The proposed Anglican covenant seeks to reconstruct the common theology of the Anglican Communion following the theologically traumatic actions of 2003 in which a same-sex partnered man was ordained bishop in an American diocese and the blessings of such partnerships were approved in a Canadian diocese.

It is characteristic of Anglicanism to accommodate considerable theological diversity but the actions of 2003 in the eyes of many Anglicans stretched that accommodation to breaking point. The Anglican Communion has been faced with reconstructing its understanding of the theology binding its member churches together or it would break apart. The reconstruction of that theology is the Anglican covenant. Good theological work takes time and during that time, sadly, some breakage in the Communion has occurred.

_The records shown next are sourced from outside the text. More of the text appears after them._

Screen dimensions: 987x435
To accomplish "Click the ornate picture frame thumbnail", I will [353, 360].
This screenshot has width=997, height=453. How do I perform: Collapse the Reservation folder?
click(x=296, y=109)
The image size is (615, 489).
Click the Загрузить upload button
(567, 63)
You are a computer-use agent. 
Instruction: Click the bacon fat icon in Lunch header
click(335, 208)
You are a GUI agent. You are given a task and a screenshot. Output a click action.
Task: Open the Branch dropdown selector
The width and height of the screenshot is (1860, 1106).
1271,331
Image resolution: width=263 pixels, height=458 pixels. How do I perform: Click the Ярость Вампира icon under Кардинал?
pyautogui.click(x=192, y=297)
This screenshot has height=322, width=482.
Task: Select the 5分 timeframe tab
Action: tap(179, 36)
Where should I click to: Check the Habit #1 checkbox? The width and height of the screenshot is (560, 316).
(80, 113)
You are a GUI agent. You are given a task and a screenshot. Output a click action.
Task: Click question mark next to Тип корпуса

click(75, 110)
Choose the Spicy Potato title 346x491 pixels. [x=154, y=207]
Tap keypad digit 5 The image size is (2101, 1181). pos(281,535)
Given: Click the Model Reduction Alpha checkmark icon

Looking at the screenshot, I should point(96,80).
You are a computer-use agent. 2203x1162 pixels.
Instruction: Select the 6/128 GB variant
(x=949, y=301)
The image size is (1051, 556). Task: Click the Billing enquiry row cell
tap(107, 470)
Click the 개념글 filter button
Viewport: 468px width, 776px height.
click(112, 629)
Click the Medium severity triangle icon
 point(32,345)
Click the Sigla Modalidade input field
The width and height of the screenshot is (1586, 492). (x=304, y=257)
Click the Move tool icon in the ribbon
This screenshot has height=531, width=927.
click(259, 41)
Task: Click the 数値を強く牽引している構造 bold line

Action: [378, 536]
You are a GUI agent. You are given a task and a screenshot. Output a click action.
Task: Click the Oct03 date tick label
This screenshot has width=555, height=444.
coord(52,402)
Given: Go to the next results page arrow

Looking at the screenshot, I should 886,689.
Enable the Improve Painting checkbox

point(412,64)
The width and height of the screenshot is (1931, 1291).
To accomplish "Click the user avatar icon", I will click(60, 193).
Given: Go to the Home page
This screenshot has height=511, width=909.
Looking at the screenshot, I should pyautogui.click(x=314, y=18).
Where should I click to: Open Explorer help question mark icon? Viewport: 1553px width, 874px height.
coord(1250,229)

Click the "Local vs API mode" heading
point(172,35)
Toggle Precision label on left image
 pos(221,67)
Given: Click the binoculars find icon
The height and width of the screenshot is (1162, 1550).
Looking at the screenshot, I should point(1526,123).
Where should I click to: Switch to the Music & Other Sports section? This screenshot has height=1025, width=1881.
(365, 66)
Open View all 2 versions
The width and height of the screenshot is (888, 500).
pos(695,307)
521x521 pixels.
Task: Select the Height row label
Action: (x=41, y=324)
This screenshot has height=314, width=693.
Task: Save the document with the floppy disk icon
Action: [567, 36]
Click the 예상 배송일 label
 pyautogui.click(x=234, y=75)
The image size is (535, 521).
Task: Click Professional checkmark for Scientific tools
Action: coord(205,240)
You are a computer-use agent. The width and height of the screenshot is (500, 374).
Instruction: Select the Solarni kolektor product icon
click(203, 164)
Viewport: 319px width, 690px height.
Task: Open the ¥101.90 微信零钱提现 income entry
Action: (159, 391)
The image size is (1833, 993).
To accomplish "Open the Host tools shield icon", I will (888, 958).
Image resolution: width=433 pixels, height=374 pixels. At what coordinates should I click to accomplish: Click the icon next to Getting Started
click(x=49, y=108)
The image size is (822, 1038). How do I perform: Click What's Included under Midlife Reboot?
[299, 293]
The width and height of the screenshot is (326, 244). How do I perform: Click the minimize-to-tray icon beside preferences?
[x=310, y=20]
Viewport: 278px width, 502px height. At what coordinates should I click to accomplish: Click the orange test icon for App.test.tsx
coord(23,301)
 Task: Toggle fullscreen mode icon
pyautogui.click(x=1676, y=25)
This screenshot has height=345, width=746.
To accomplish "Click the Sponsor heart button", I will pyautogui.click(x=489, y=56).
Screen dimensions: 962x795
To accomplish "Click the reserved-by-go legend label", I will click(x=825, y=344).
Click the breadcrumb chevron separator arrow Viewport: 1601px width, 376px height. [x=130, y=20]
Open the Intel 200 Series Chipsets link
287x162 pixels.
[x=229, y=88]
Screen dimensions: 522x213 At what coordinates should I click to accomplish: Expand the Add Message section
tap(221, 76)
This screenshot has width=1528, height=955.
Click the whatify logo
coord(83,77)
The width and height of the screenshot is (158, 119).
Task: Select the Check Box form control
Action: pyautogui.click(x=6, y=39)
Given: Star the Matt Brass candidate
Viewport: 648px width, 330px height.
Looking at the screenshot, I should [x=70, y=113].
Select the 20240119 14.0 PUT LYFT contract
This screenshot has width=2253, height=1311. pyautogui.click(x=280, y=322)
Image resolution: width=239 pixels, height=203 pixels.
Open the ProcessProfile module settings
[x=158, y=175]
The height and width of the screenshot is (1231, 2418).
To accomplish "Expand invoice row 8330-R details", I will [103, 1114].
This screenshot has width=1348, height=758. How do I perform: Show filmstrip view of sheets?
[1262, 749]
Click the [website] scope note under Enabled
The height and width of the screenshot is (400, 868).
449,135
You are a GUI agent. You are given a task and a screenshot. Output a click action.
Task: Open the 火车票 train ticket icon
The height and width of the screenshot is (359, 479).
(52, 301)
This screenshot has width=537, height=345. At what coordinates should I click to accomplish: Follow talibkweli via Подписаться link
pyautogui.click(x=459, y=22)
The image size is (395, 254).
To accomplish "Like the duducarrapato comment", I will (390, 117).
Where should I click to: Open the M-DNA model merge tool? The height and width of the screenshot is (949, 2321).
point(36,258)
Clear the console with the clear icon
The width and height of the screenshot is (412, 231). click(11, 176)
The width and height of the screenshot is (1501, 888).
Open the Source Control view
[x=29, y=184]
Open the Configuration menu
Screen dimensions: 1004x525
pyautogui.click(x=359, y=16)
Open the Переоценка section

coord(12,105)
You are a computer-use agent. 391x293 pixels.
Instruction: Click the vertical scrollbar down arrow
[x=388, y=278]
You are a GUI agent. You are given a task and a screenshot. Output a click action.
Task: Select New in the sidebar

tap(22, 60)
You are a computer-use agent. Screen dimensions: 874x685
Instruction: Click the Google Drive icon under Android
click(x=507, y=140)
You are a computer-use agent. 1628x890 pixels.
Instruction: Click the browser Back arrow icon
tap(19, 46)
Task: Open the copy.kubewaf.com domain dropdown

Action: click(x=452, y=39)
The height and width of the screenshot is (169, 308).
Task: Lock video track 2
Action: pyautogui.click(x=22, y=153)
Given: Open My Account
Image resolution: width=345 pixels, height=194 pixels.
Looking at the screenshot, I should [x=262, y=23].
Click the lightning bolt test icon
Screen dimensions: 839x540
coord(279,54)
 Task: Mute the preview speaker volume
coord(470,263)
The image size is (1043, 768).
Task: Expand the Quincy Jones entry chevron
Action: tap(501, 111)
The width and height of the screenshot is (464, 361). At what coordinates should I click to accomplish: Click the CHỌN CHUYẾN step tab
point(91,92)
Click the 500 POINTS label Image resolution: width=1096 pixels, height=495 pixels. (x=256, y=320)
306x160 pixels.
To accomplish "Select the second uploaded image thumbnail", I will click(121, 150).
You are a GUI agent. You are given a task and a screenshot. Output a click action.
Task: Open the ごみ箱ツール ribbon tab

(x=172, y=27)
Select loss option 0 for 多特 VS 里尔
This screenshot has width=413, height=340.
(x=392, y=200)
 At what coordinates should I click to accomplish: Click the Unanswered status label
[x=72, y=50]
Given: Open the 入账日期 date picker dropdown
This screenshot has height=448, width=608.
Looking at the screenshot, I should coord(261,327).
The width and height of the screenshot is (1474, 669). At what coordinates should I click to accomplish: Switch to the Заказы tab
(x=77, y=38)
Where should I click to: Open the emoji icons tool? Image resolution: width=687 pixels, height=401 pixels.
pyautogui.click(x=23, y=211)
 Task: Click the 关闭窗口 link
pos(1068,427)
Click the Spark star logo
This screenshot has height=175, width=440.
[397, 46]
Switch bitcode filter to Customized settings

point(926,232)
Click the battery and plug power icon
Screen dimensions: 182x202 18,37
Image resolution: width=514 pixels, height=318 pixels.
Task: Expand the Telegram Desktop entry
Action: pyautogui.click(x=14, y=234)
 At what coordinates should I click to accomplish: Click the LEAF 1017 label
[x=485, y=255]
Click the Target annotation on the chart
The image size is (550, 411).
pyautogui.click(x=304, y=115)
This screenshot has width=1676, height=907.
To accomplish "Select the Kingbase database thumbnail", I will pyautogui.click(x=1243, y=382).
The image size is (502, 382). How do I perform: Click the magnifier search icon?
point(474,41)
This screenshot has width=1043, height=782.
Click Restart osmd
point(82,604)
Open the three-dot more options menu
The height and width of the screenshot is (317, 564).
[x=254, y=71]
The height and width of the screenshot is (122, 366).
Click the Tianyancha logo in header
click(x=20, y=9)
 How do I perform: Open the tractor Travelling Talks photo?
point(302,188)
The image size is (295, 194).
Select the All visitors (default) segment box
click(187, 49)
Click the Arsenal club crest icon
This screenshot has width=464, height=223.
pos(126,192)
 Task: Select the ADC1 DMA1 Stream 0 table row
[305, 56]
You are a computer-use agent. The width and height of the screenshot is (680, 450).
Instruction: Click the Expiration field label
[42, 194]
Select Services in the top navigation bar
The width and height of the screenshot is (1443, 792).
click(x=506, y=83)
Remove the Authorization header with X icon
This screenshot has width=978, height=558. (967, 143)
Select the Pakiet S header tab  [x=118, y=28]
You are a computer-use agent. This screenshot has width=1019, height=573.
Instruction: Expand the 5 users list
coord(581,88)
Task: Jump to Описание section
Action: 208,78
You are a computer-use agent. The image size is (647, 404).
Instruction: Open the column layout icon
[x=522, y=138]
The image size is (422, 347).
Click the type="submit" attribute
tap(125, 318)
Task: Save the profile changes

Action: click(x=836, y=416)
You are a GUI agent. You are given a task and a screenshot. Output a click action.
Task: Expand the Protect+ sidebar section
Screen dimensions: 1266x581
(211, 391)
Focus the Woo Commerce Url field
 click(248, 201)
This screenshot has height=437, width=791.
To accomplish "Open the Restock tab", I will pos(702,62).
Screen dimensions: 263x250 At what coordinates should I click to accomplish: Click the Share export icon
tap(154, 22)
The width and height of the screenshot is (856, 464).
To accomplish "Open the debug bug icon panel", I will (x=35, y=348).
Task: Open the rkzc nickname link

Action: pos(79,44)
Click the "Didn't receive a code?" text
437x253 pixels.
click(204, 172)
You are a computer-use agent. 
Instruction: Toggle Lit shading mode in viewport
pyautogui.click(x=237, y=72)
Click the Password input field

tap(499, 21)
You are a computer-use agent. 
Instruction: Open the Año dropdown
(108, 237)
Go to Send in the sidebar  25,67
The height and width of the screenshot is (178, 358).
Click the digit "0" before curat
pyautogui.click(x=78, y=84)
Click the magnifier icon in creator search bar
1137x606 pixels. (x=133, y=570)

In the face of a number of Anglicans who have said, ‘Problem? What problem?’ it is to the credit of the Archbishop of Canterbury, Dr Rowan Williams, and many bishops and theologians that they have said consistently since 2003, ‘we have a problem, it’s a biggie, and it needs a new kind of Anglican solution.’

Support for the covenant across the whole of the Anglican Church of Aotearoa New Zealand and Polynesia (ACANZP) can be described as lukewarm at best. If I and other ACANZP Anglicans part company from some of our elders in ACANZP with our enthusiastic support for the covenant, then it’s of comfort to know that the Learned One of Canterbury is our patron in this cause!

The Windsor Report and the proposed Anglican covenant (now into its second draft, more will be published during the next few years) are the Communion’s official attempt to fix the problem. In reconstructing the theology of the Communion we are seeking to state that there are limits to diversity and these limits should be observed.
That the covenant proposals have an Anglican character, offering a middling path between extremes, is seen in reactions from left and right. Liberals fear the covenant will exclude them; conservatives complain that the covenant is a toothless tiger!

Actually, both sides have a point. A covenant that tackles the question of limits to diversity has no point if it does not lead to some action when limits are breached. A covenant which the Anglican Communion agrees to in its current state of deep doctrinal difference is likely to be anodyne.

Yet here is a much more important point: all organisations define their identity around some scheme of core values and exclude those who deny that identity. Funnily enough, the Episcopal Church (TEC) neatly illustrates this point. It is as theologically diverse as any church in the Communion, yet faced with the challenge of bishops seeking to lead their dioceses out of TEC, it has decided that these actions are beyond the limits of their diversity.

If the covenant leads to the Anglican Communion determining that this or that action has breached the limits of Communion diversity, why should the Communion not exercise prerogatives enjoyed by TEC? What do liberals and conservatives who distance themselves from the covenant really want? What vision for the future of the Anglican Communion are they offering?

My best assessment is that their vision is for a world Anglican Church in which individual Anglican churches forge their own futures determined by local theological priorities.

These priorities may or may not be contiguous with historic Anglicanism. Like-minded groupings of Anglican churches may develop but their self-identity will include defining their difference from other Anglicans. The future of world Anglicanism will be a many-splintered thing if we do not commit to true union in the body of Christ bound by a common Communion theology.

What would Jesus do? Now there’s a question worth asking! I suggest Jesus would take the possibility of an Anglican covenant very seriously indeed as a viable means towards fulfilling his great prayer for the church, ‘that they may be one’. Can we do otherwise?

Peter Carrell is Ministry Educator in the Diocese of Nelson and Acting Registrar of Bishopdale Theological College. He was privileged in July 2007 to attend a Consultation on the Anglican Covenant at Wycliffe Hall, Oxford, UK, organised by Wycliffe Hall and the Anglican Communion Institute.